The Kentucky Department of Education named a former New York charter school official as its new general counsel, according to a news release Monday.
Deanna Durrett, a Louisville native, will take over a top job in the department on Aug. 16, the release said. As general counsel, Durrett will oversee the KDE’s legal team and provide legal advice to the Kentucky Board of Education. She’ll make $115,000 a year, according to a KDE spokeswoman.
Durrett spent the last six years working for Success Academy Charter Schools, New York’s largest charter school network, according to her LinkedIn profile.

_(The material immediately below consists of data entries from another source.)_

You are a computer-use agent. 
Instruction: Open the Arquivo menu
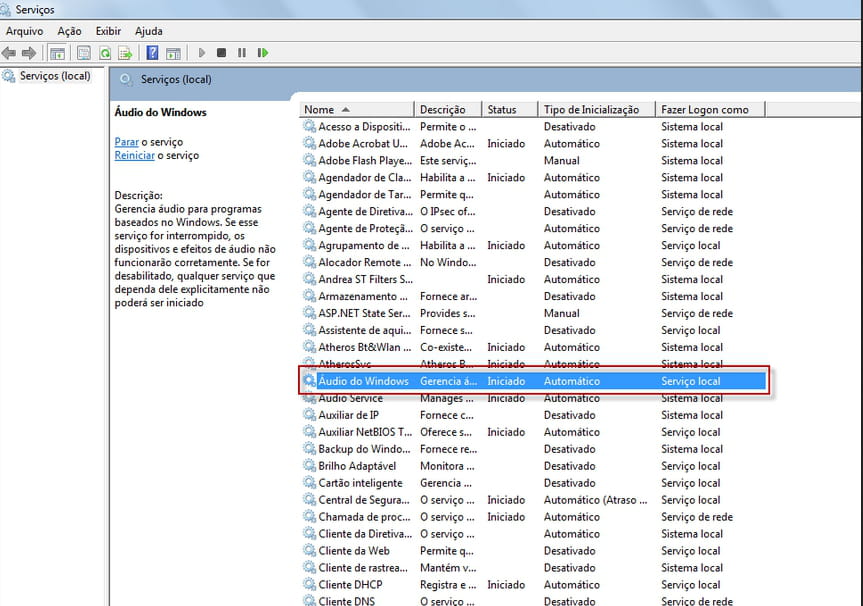click(25, 31)
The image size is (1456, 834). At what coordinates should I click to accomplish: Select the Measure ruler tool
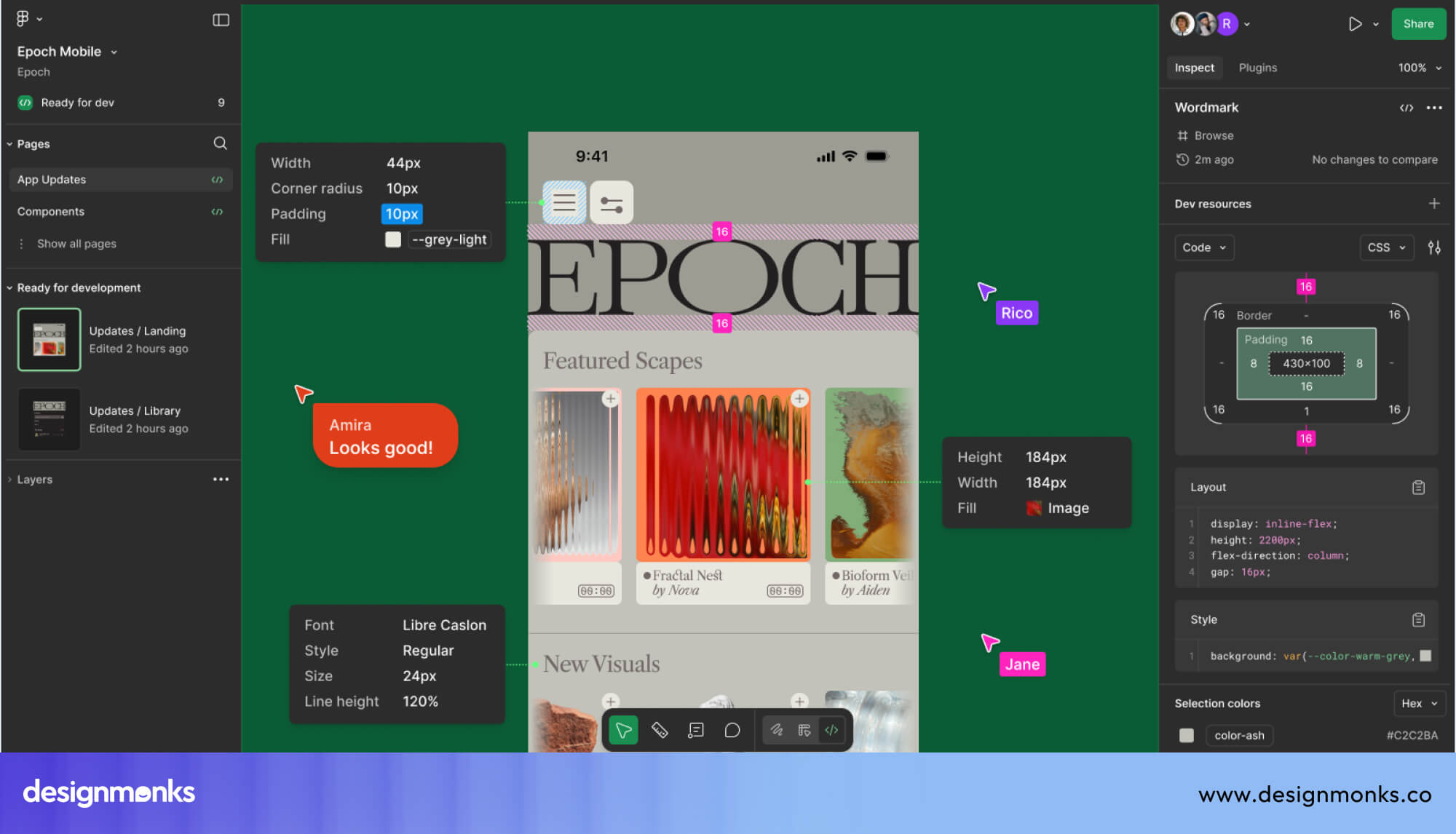660,730
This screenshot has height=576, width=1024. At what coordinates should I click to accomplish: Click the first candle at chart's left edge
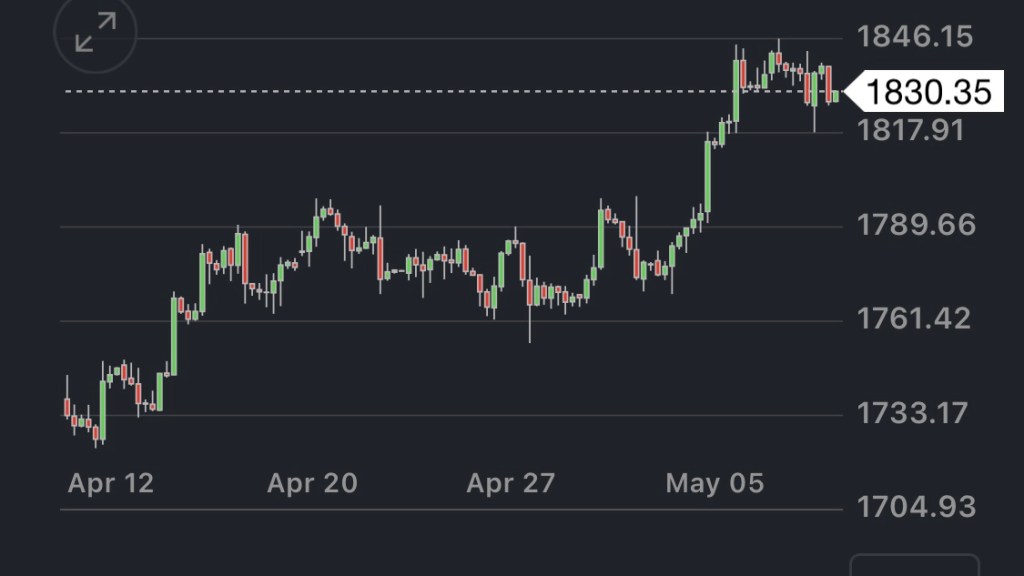(x=67, y=406)
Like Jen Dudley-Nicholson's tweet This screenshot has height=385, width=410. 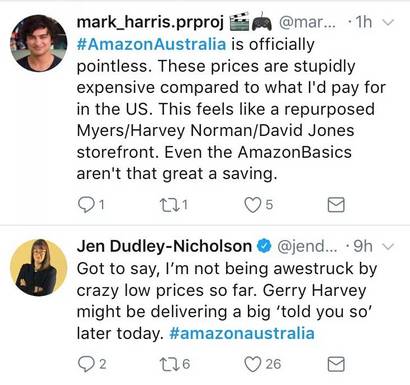(x=252, y=364)
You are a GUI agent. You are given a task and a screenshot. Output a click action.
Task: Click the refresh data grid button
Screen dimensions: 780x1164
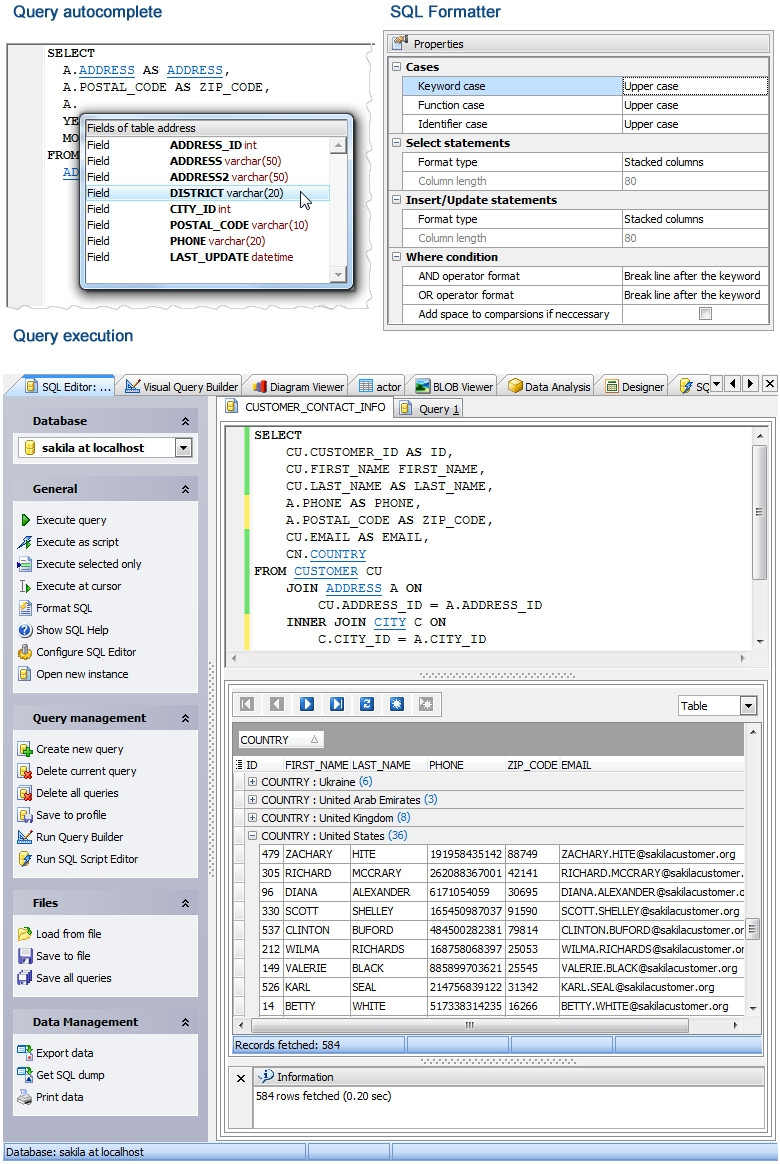366,704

She began her career in various legal roles before eventually joining Success Academy and rising to the chief of staff position where her job was to “ensure the smooth functioning of the organization, the achievement of organizational goals and the scaling to 100 schools,” according to the Success Academy website, where, as of Tuesday, she was still listed as chief of staff.

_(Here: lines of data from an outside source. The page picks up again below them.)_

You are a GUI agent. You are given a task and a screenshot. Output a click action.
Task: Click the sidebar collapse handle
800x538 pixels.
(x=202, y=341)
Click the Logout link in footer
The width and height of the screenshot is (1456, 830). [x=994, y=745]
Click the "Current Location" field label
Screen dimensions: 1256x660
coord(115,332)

Prior to that, Durrett was a trial attorney for the U.S. Department of Justice for three years, her LinkedIn profile states.
In the role, she “represented federal agencies in federal district court litigation against constitutional challenges to federal statutes and suits to overturn government policies and programs,” the KDE release said.
A graduate of Georgetown University Law Center, Durrett doesn’t appear to have worked in the Kentucky legal system, based on information on Linkedin and in the KDE release. She became a member of the Kentucky Bar Association in January 2017, according to KBA’s website.
“What excites me most about Deanna is her commitment to significant improvement in learning outcomes for our most vulnerable children,” Interim Education Commissioner Wayne Lewis said in the release.
“Her current employer, Success Academy, has been at the forefront of showing what is possible in public schooling in New York City, especially for low-income children of color. Her experience in key legal and leadership roles at Success Academy will be a tremendous asset to KDE’s senior leadership team, our legal office and the broader work of the agency,” Lewis said.
Success Academy parents have had mixed emotions about the network’s schools, according to news reports from the time Durrett was chief of staff.
In 2016, the families of 13 students filed a federal complaint against the network, alleging that special needs students weren’t being granted appropriate accommodations. Around the same time, an editorial on Huffington Post called “Success Academy’s War Against Children” alleged that the network “systemically terrorizes” children.
But other parents disagreed and spoke of positive experiences with the network.
“One mother recounted how a teacher called her at 9 p.m. to tell her that her daughter was ‘a joy to have in class,’ ” a 2015 New York Times story said.
Nearly a year later, Durrett moved back to Louisville when her husband was transferred here, a Success Academy spokeswoman said. She divided her time between Kentucky and New York, continuing to work as chief of staff.
To accurately file taxes, Success Academy had to register as an organization with the Kentucky Secretary of State, the spokeswoman said. Some people who follow education, however, raised concerns that Success Academy had registered in Kentucky using Durrett’s address but named a different registered agent, a payroll director with Success Academy. The spokeswoman with the network said it is a routine thing for remote workers.
All of the network’s schools are based in New York, the spokeswoman told Insider.
“I am honored to join Commissioner Lewis’ leadership team at KDE,” Durrett said in the release. “At Success Academy, I have seen excellent schooling and what is possible in public education, and I am excited to bring my experiences to bear in working for the children of Kentucky.”
Durrett’s hire comes nearly two months after former general counsel Kevin Brown resigned from the position after nine years with the KDE legal team. Brown’s resignation letter, along with an examination of his email correspondence via an open records request, gave no details about why he left the spot.
A KDE spokeswoman said Durrett’s hire will not impact the upcoming JCPS hearing, which is expected in late summer or early fall.
As legal counsel for KBE, the general counsel would typically represent the board in state management-related hearings, like the one expected for JCPS. However, after Brown’s departure, then-interim general counsel Todd Allen said in a KBE meeting that no one on the team would be able to represent the board in the JCPS hearing, and special counsel was hired.